T. Wichniarek: „Widzew ma tworzyć widowisko dla publiczności”
23 września 2022, 14:04 | Autor: RyanNa łamach „Przeglądu Sportowego” ukazał się obszerny wywiad z Tomaszem Wichniarkiem. Dyrektor sportowy Widzewa opowiadał w cyklu „Ofensywni” na wiele tematów z dziedziny skautingu, ale także oczywiście o pracy w Łodzi. Poniżej kilka fragmentów.
O weryfikacji graczy przed transferem
„Oczywiście my tych zawodników weryfikujemy. Oni wysyłają zawodników, my sprawdzamy i odpowiadamy – tak lub nie. Z agentem, który przyśle pięciu zawodników i przekonuje, że idealnie pasują do Widzewa, a okazuje się, że to inna bajka, więcej nie rozmawiam. Szkoda czasu. Nie chcę go tracić na coś, co nie daje żadnego efektu. Staramy się, żeby to byli zawodnicy z obyciem w dużych klubach. Bo jeżeli tam sobie poradzili, to jest szansa, że i u nas się odnajdą. Tylko to określić najtrudniej. To też często wiąże się z pieniędzmi. Widzew na dziś nie jest jeszcze tak atrakcyjny. Ci zawodnicy wybierają inne ligi, inne kluby. Musimy spoglądać też na tych grających niżej czy niekoniecznie w dużych klubach.”
O niewypale Tetteha
„Bardzo dobry zawodnik, jeśli chodzi o walory mentalne, motoryczne, technicznie. Sprowadzałem go do Lecha. Ale moment, gdy braliśmy go do Widzewa, był zły. To pewny siebie zawodnik, ale jeśli to nie jest poparte motoryką, zacznie popełniać błędy. A on nie był motorycznie przygotowany. Miał w Widzewie kontuzję, kilka miesięcy wcześniej zmarło jego dziecko.”

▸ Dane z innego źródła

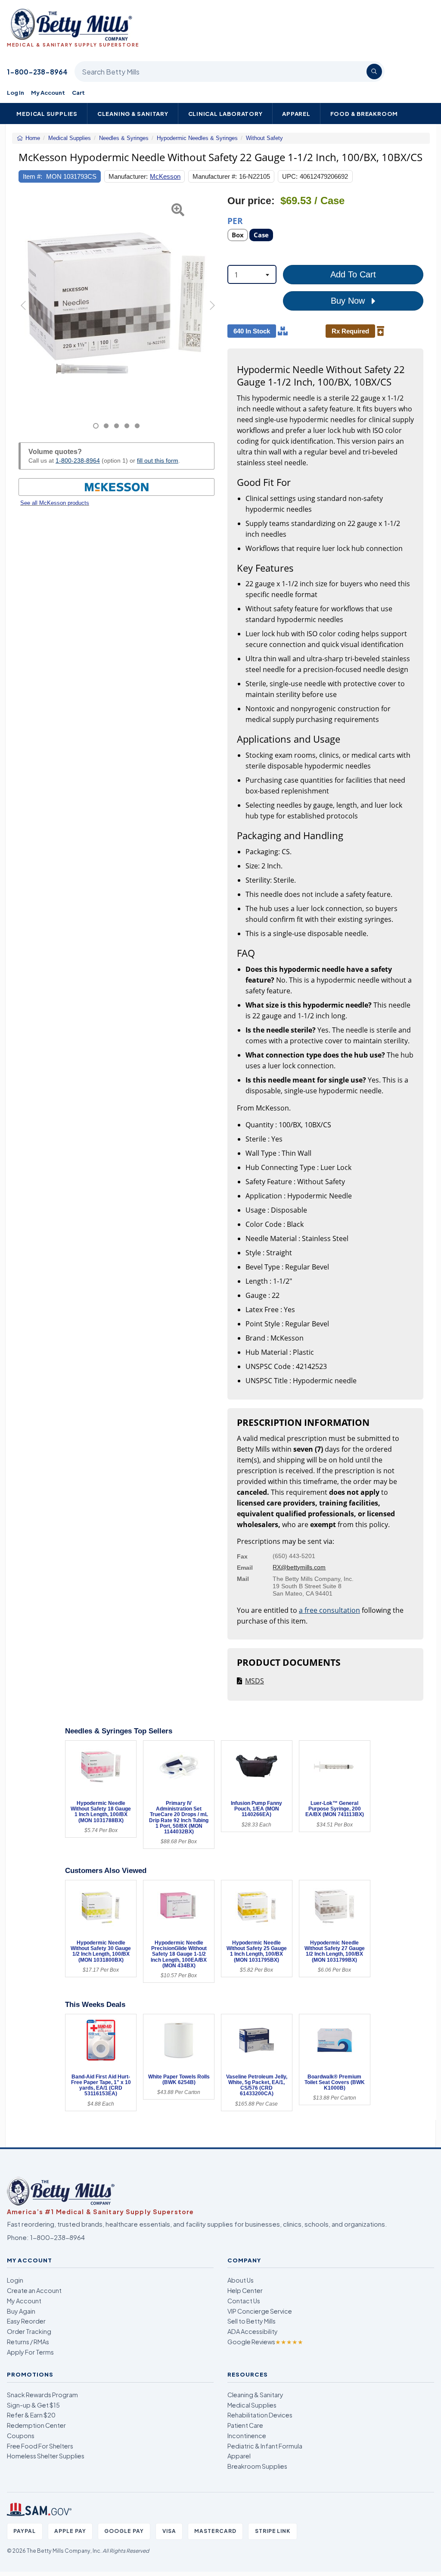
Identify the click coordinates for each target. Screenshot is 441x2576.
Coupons (20, 2435)
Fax (242, 1556)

O młodzieżowcach w Widzewie
„Mamy trzech młodzieżowców: Terpiłowskiego, Zjawińskiego i Sypka. Widzimy w nich potencjał, żeby wypłynęli na szersze wody. Trzech innych młodzieżowców wypożyczyliśmy. Guzdek, Gołębiowski i Karasek według sztabu nie mieliby szans na wystarczającą liczbę minut na boisku. A skoro w nich wierzymy i mają się rozwijać, to muszą być wypożyczeni. Jeżeli Karasek się rozwinie i Termalica go wykupi, to Widzew na tym zarobi. Wyszłaby inwestycja, która zwróci się nam dziesięciokrotnie.”
O stylu gry łodzian
„Tak ma grać Widzew. Tworzyć widowisko dla publiczności, która tak licznie przychodzi i na to zasługuje. Szukamy trenerów ofensywnych, którzy chcą grać w piłkę i mieć określony styl. Pod to dobieramy też zawodników. Czasem dyskutujemy o tym, że jakiś piłkarz wygląda rewelacyjnie, tylko akurat do nas nie pasuje. Szukamy takich, którzy potrafią zagrać ofensywnie, wygrać pojedynek, dać dużo serca, są mocni motorycznie.”
O budowie drużyny
„Musimy zbudować zespół, który się utrzyma. Przez dwa-trzy lata powinniśmy się ustabilizować, a później wdrażać politykę z zawodnikami do promowania i sprzedawania. Dziś może się zdarzyć, że sprzedamy jednego-dwóch. Ale to nie będzie wynik strategii klubu. To musi trochę potrwać. Akademia dziś nie jest w stanie wypuścić zawodników od razu do sprzedania. Warto pójść w model z wypożyczeniami, na co też potrzebujemy czasu. Pozyskaliśmy jednego, dwóch, trzech zawodników, co do których uważamy, że jesteśmy ich w stanie wypromować i sprzedać w bliższym czy dalszym okresie. Tylko to nie są jeszcze działania strukturalne, modelowe. Zauważmy, że transfery pod ekstraklasę robiliśmy już zimą. Nie powiem, że poszliśmy va bank, ale po jesieni, kiedy zespół dobrze wyglądał i awans wydawał się oczywisty, przyszedł Pawłowski, Lipski czy Hansen. Kontraktowaliśmy ich z myślą o ekstraklasie.”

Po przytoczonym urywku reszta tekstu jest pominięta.